To be clear, not all gatherings are like that.
But when you’re in such a cult, it’s hard to see.
Even when you’re constantly put on the spot to prove your loyalty. To say “No, I don’t read anything, I don’t learn anything by myself that I don’t learn in the group. I can’t do anything for myself. I’m not like those people over there. I’m not M.A.G.A.”
That’s why people vote blue when blue won’t do anything for them. When they’re not poor enough to be fed by the blue, and not rich enough to speculate blue. In between, in the middle classes, they congregate-blue. Eggs milk and meat costing double means nothing to them; they’ll give up that, and much more, to maintain their good standing in the cult. The kind of community that demands individuals amputate the best of themselves — sometimes literally! — to avoid ostracism.
They don’t see themselves as cult members. And to be fair, that’s not an entirely precise term. They’re more like mediocre choir singers. Belting out a tune, hitting the right pitch, reciting the right lyrics — with just average competence. Sometimes below. Getting it right just maybe three quarters of the time. Not good enough to sing solo, hiding behind each other. So not “Ridin’ with Biden” but more like “Hidin’ with Biden.”

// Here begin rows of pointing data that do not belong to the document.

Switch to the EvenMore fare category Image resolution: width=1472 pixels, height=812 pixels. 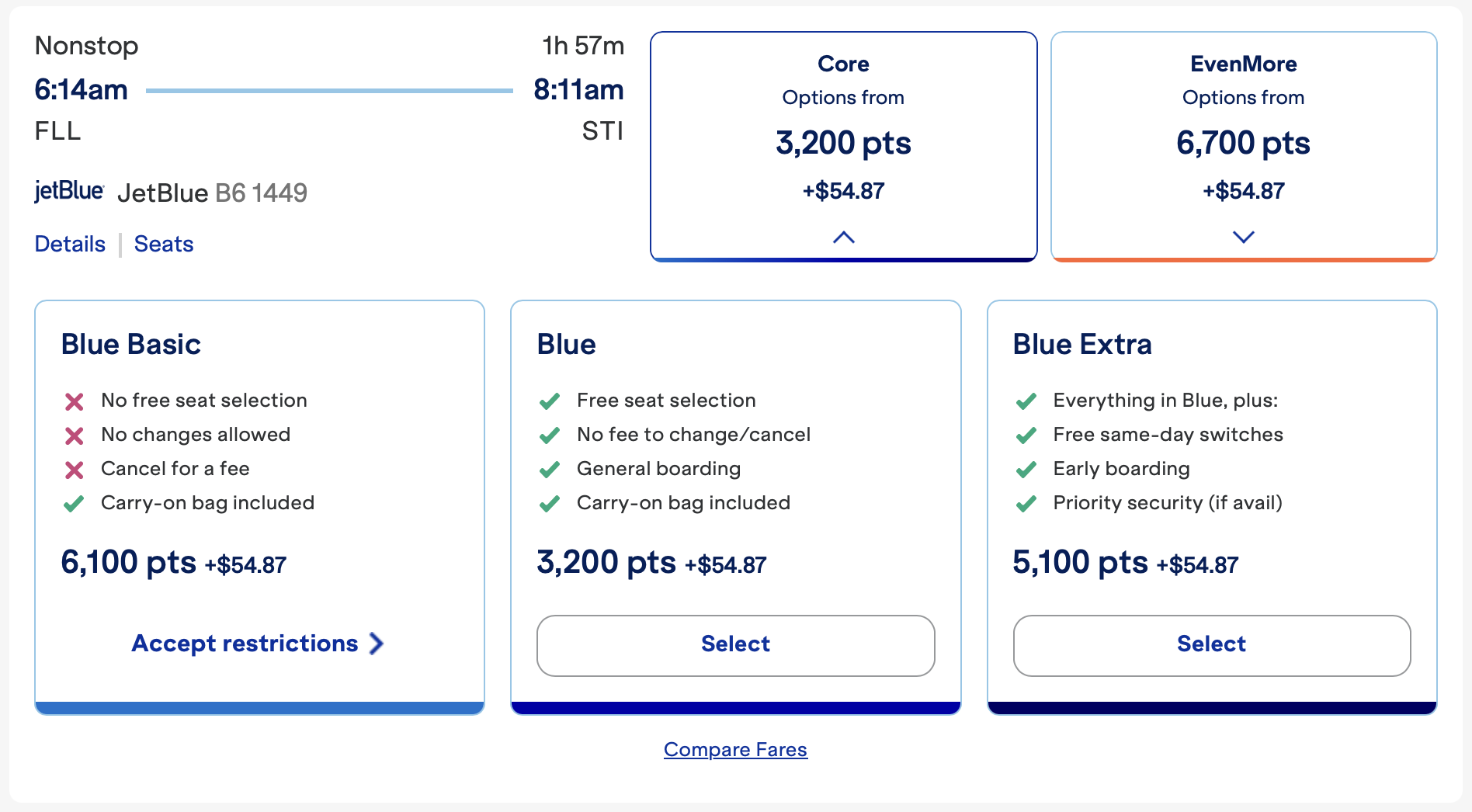(1243, 144)
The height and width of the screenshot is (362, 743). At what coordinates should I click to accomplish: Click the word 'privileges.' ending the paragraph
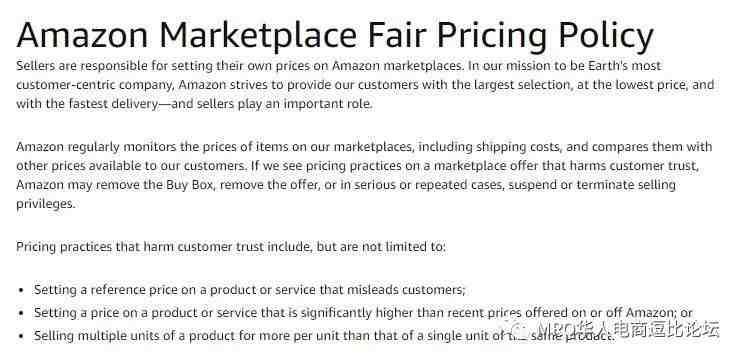[45, 204]

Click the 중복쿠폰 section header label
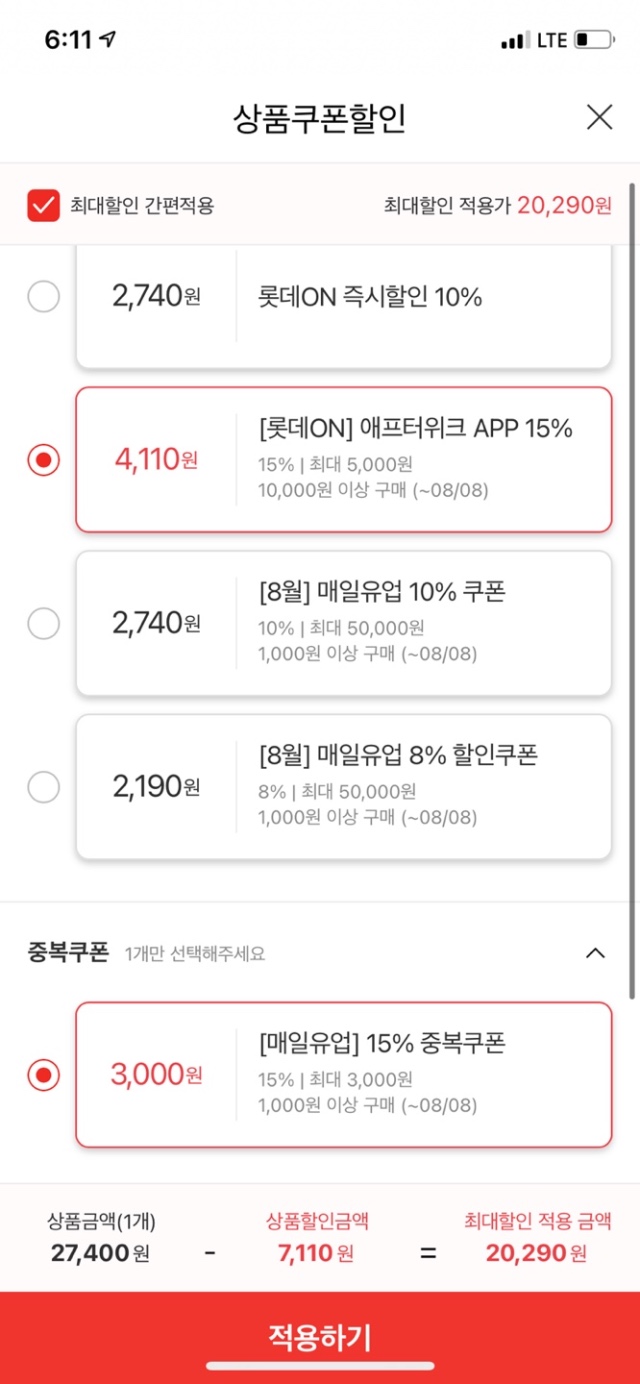(x=68, y=953)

But if you want to stay in the group, you better keep hidin’. If you’re good enough to sing solo, or if you merely try to improve so that one day maybe you can — you’re making the other mediocre singers feel bad. So stop that. The group dynamic won’t tolerate people who are in the group just because it makes them happy. The group has to be needed.
It’s an ancient dilemma in the saga of human development: Grow up, ALL of the way…learn how to do all you can learn how to do, and be all that you have the potential to be…or, be part of the group. But pick one. You can only have one of the two.

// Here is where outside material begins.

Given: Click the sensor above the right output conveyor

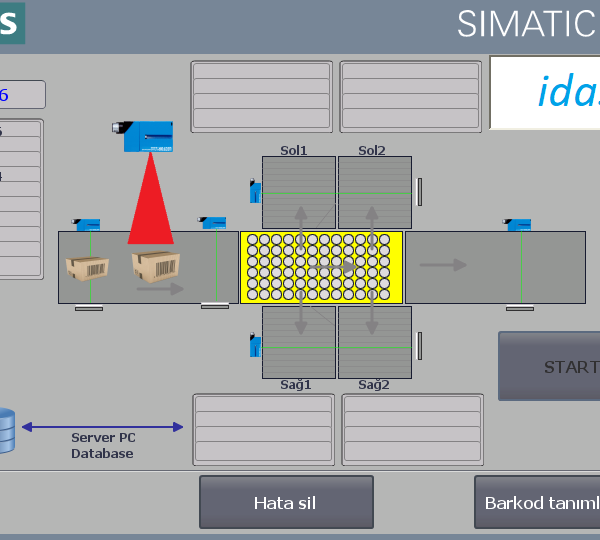Looking at the screenshot, I should (518, 225).
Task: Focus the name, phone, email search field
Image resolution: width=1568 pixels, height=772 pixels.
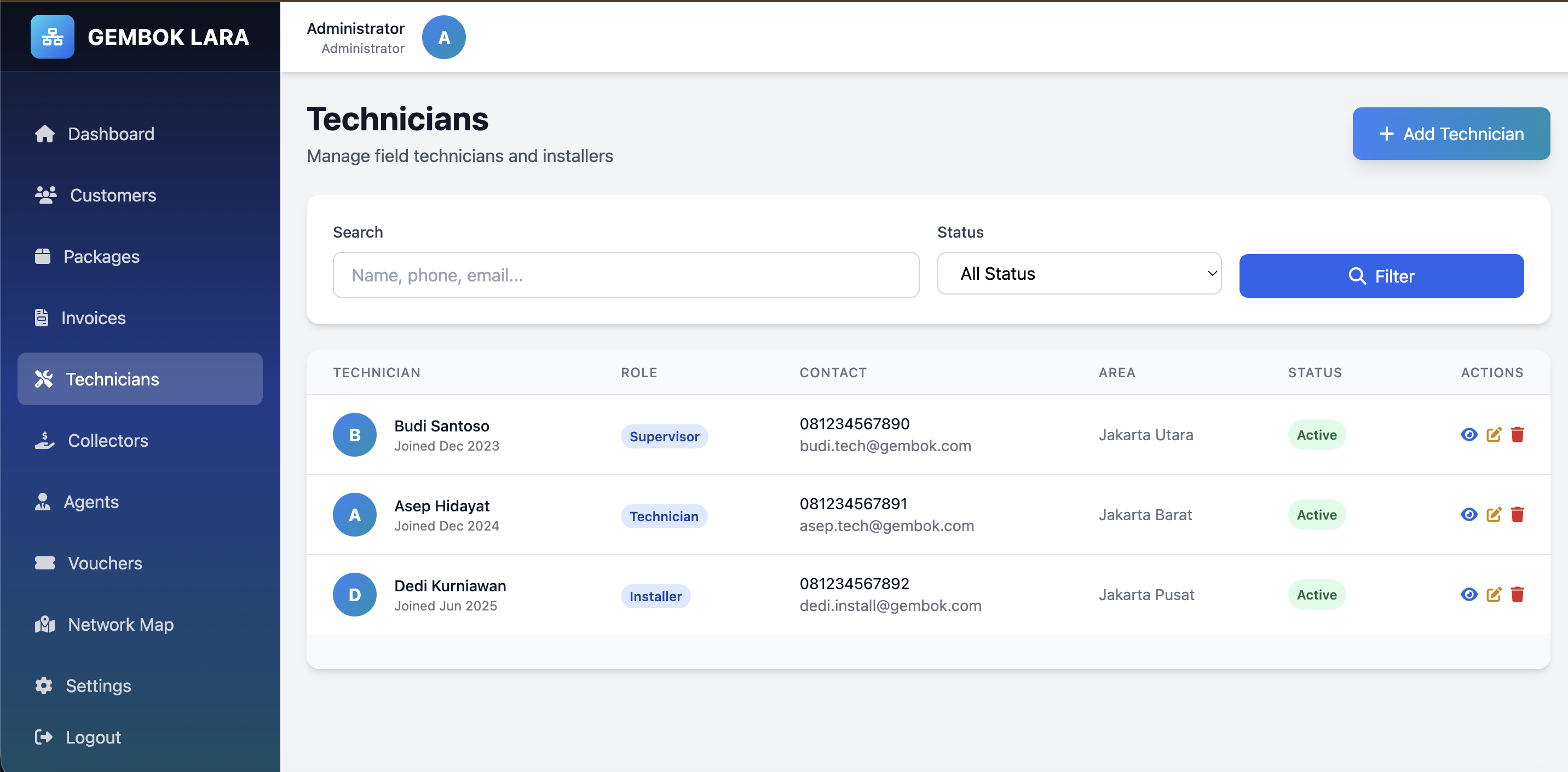Action: [625, 275]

And if people pick the group, they can’t see it. They don’t want to see what they’ve given up for their happy community membership. The Faustian bargain warps your thinking, because it demands you accept terms without acknowledging their imposition or their existence.
This is why, when liberals summarize the conservative beliefs for other liberals, what spews out of their maws is such a confluence of dizzying spellbinding ignorance. It’s a blind spot within a larger blind spot. They don’t have a clue what their opposition wants, because they’ve been so diligently avoiding admitting what they themselves want. What they themselves want is to hide behind each other, to live less life, to kill off a part of themselves for sake of continued membership in their dysfunctional communities.
It’s not that extravagant of an idea, you know. “Make America Great Again” offends them.